The Baby Weight Diaries - Part 1

The baby weight diaries part 1I think I gained a total of 18lbs of pregnancy weight. I say I think, because I didn't weigh myself towards the end of pregnancy or for the first few weeks afterwards. Aside from being seriously ill, there didn't seem much point in counting this weight as it was most likely fluid retention rather than fat stores. So I weighed in at 182lbs on the 25th October. I count this as my new starting weight. 

A bit of background: I was 196lbs all the way back in 2011, before going down to 137lbs in 2012 and this gradually crept back up to 164lbs in January 2015. A number of reasons for this increase: firstly I had started lifting heavy weights, got pretty strong and gained a bit of muscle... but I'm not naive enough to think that made up for all of the increase! The rest of the increase was simply owing to comfort eating while working in social services.

Fortunately, my love of the gym and home cooked meals (although I still go out for meals an awful lot!) has been enough to prevent the return of the health conditions which previously came bundled with weight gain. My blood sugar levels and blood pressure have remained healthy, even if my scale weight hasn't! 

So, back to present day. I'm steadily losing my pregnancy weight, I'm 10lbs down so far, but I still have 8lbs to go just to get back to pre-baby weight. Then of course, there's the matter of about 25lbs to lose (again) to get back to pre-social services weight. 

At the moment I consume on average about 1,800-2,000 net calories a day but I'm no where near as active as when I use to weight train 4 times a week. The motivation to exercise is definitely still there, but the opportunities have dwindled since giving birth. 

Now planning a workout resolves around breastfeeding, my son's mood and whether my partner has the day off work to look after him. My son doesn't nap in the day and he doesn't take bottles anymore so I have to time my workouts for inbetween feeding, which is tricky for a baby that seems to feed every 1-2 hours throughout the day. Working out at home used to be an enjoyable option, but there's so much baby stuff everywhere these days that I can hardly get in front of the TV. 

These probably sound like excuses to the supermums who can drag themselves out of bed at 6am and workout before their children predictably get up at 7am. Perhaps they are excuses. It's not the workout that puts me off, it's the time take to move crap out of the way of the TV for home workouts, or the time taken to get to and from the gym, shower, dry my hair and change my clothes.

I know that it will not always be like this, and these days with my son are incredibly precious. So for now, my easiest solution in between 1 or 2 weight sessions a week, is to just go for walks with the pram on sunny days.

I strongly believe that no woman should feel pressure to lose weight (especially baby weight) quickly. Society's obsession with how quickly celebrities lose their baby weight has done real women absolutely no favours at all.
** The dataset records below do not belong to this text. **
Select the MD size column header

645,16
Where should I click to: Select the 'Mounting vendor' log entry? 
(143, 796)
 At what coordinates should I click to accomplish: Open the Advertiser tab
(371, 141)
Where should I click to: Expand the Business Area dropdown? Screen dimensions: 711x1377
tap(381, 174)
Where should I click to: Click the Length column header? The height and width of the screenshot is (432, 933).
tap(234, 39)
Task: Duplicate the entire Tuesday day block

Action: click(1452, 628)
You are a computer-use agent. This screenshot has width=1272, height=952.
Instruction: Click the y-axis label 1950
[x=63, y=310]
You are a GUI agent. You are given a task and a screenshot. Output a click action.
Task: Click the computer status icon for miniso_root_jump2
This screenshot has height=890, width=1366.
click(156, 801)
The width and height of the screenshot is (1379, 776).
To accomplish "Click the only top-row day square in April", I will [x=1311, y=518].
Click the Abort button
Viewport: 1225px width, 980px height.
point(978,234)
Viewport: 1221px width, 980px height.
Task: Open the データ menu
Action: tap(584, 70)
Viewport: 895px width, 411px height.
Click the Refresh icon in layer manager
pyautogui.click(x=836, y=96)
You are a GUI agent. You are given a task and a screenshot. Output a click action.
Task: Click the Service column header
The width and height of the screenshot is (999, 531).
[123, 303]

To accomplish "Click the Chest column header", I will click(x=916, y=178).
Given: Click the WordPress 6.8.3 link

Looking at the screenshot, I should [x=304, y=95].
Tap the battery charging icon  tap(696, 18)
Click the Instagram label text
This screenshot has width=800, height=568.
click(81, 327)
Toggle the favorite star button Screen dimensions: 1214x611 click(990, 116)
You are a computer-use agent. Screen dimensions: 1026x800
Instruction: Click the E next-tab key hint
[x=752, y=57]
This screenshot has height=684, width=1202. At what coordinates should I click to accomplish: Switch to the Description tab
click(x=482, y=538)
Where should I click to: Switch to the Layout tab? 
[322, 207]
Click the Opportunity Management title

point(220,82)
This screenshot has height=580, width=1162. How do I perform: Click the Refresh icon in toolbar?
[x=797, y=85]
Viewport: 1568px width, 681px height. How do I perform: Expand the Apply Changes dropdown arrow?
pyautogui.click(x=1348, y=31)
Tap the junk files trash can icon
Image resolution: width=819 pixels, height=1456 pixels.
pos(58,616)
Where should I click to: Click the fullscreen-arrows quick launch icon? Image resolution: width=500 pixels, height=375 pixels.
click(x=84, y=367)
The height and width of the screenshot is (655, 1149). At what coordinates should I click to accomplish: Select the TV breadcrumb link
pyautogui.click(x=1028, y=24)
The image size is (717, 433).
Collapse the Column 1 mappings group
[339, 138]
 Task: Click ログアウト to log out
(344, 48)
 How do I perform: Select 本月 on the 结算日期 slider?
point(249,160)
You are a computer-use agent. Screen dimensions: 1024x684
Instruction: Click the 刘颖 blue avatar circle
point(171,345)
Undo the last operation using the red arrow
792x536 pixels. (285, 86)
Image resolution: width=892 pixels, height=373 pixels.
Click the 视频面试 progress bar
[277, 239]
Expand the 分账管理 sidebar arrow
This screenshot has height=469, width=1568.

In real life, it's not only easier to lose weight at a slower pace, but more sustainable. 

In 2011, I aimed to lose 1lb a week because I had to drastically change my diet and get the weight off quick enough to prevent pre-diabetes from turning into full blown diabetes and to bring my blood pressure back down to far healthier levels. This year however, I'm not in such a rush. Providing I keep losing about 0.5lbs a week and I still get some exercise and eat healthily most of the time, I'm satisfied. I see no reason why I should slash calories drastically to get the weight off as quick as possible and my way of eating and exercise right now is very easily sustainable.

For now, I'm doing ok. Slowly plodding along, but doing ok.